Go Back

Mushroom and Spinach Orzo – Easy Mushroom Pasta Recipe Done Right

This mushroom and spinach orzo is one of those easy mushroom pasta recipes that checks all the boxes. It’s warm, comforting, and makes you feel like you’ve actually cooked something fancy without dirtying every dish in the kitchen. I’ve had evenings where I stood in front of the fridge, wondering if I should just eat cheese. This dish saved me more than once. It’s quick, it’s full of flavor, and it doesn’t require culinary acrobatics. With the right mushrooms and a handful of fresh spinach, you’ll feel like a weeknight hero. We’re talking pasta mushroom recipes that lean healthy, satisfy your craving for a creamy bite, and still leave room for dessert. So if you're looking for easy dinner recipes not pasta—but kind of still pasta—this is your compromise. Whether you’re into Get healthy trends or just hungry, this one delivers on flavor without fuss.
Prep Time10 minutes
Cook Time20 minutes
Total Time30 minutes
Course: Main Course
Cuisine: Mediterranean
Keywords: easy dinner recipes not pasta, Get healthy, healthy mushroom recipes, mushroom dinner recipes, mushroom pasta recipes, mushroom recipes, pasta mushroom recipes
Servings: 4 servings
Author: Lila

Ingredients

  • 1 tablespoon olive oil
  • 1 tablespoon butter
  • 1 small onion, chopped
  • 3 garlic cloves, minced
  • 8 oz mushrooms, sliced (use cremini or button)
  • 1 cup orzo pasta
  • 2 cups vegetable broth (or chicken broth)
  • 2 tablespoons cream cheese (or Greek yogurt for a healthier version)
  • 3 cups fresh spinach
  • 1/4 cup grated Parmesan cheese
  • Salt and pepper to taste
  • Chopped parsley for garnish (optional)

Instructions

  1. In a large skillet, heat the olive oil and butter over medium heat.
  2. Sauté the chopped onion until translucent, about 3 minutes.
  3. Add garlic and mushrooms.
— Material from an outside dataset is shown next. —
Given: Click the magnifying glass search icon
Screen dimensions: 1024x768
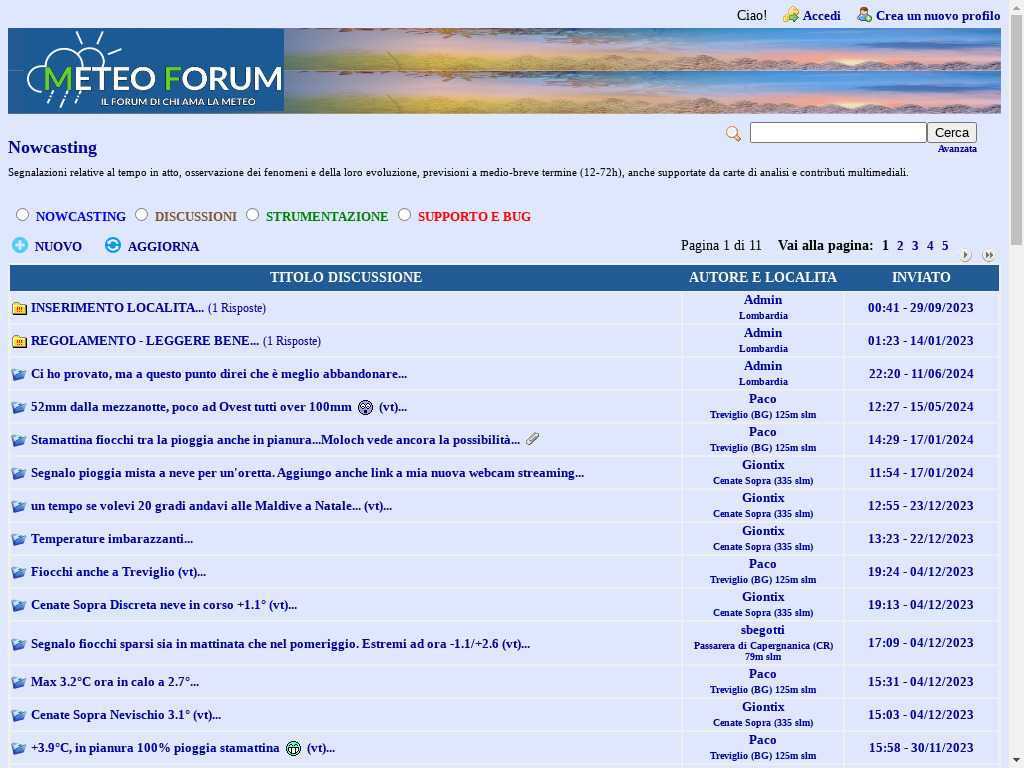Looking at the screenshot, I should 733,134.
Cook for 5–6 minutes, stirring occasionally, until mushrooms are soft and golden.
  4. Stir in the orzo and toast for 1–2 minutes.
  5. Pour in the broth, bring to a boil, then reduce heat to a simmer. Cook uncovered for 10–12 minutes, stirring frequently, until orzo is tender and liquid is mostly absorbed.
  6. Stir in the cream cheese until melted and creamy.
  7. Fold in the spinach and cook until wilted, about 2 minutes.
  8. Stir in Parmesan. Season with salt and pepper. Remove from heat.
  9. Garnish with chopped parsley if you’re feeling fancy. Serve hot.